Transhumanists as Nihilists
Yesterday, the World Transhumanist Association released its third survey [PDF] of its members. Some of the results are predictable: The respondents were 90% male, for example. (Fortunately, no questions were asked about Star Trek.) But the results of two questions surprised me with what amounts to, at the very least, an acknowledgment of the limitations of the organization's philosophy. Almost a third of the respondents predict "that emerging technologies will cause an abrupt, cataclysmic, worldwide social change by 2040" (emphasis mine). Thus a large minority seems to be happy to promote technologies and policies that they think will lead to dramatic, widespread, and negative results.
This is because, given the history of humankind, it is extremely unlikely that we [the "naturals"] will see the posthumans as equal in rights and dignity to us, or that they will see us as equals.

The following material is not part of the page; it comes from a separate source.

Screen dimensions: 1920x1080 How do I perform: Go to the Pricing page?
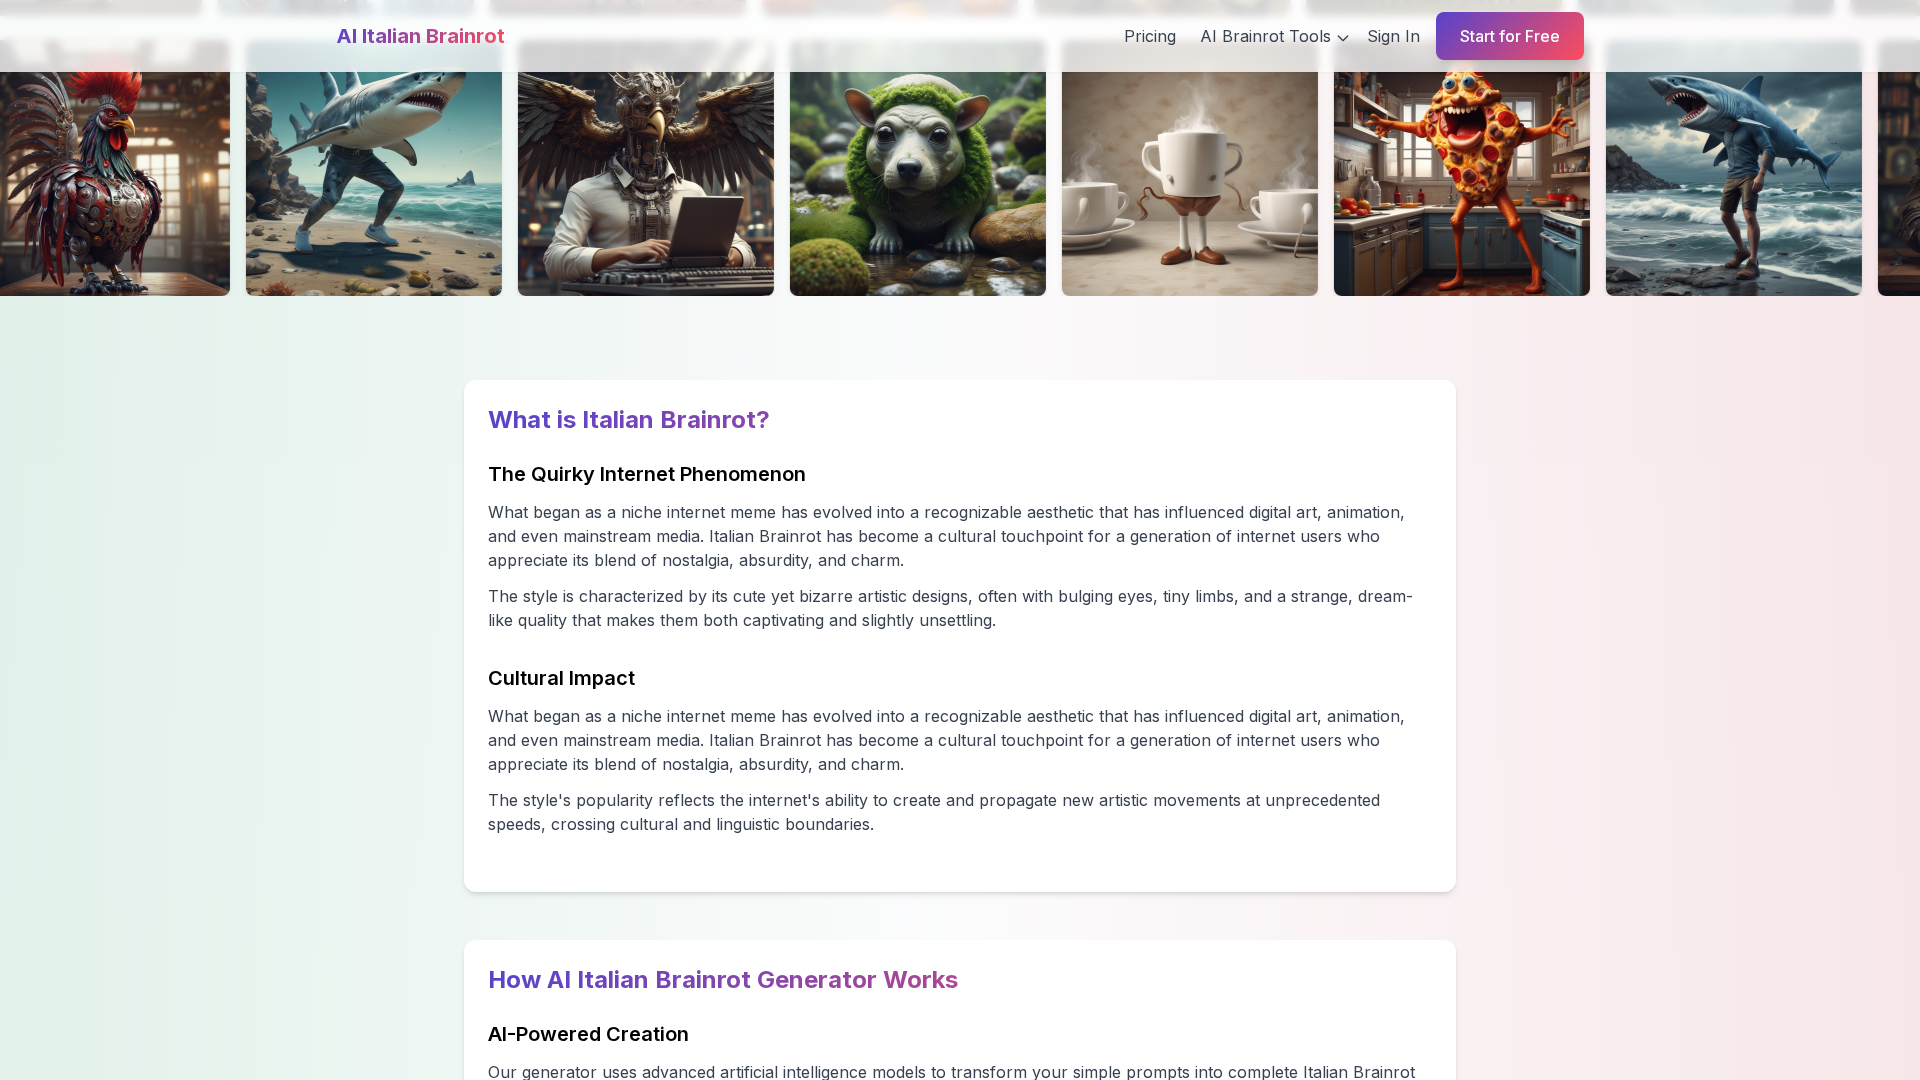(1150, 36)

Instead, it is most likely either that we will see them as a threat to us, and thus seek to imprison or simply kill them before they kill us. Alternatively, the posthuman will come to see us (the garden variety human) as an inferior subspecies without human rights to be enslaved or slaughtered preemptively.
It is unclear to what extent the transhumanist survey respondents fully thought through the implications of the answer to their question. Yet one need not be radically dystopian to see that once one segment of society believes it is biologically superior to the rest, then trouble if not violence is a likely consequence.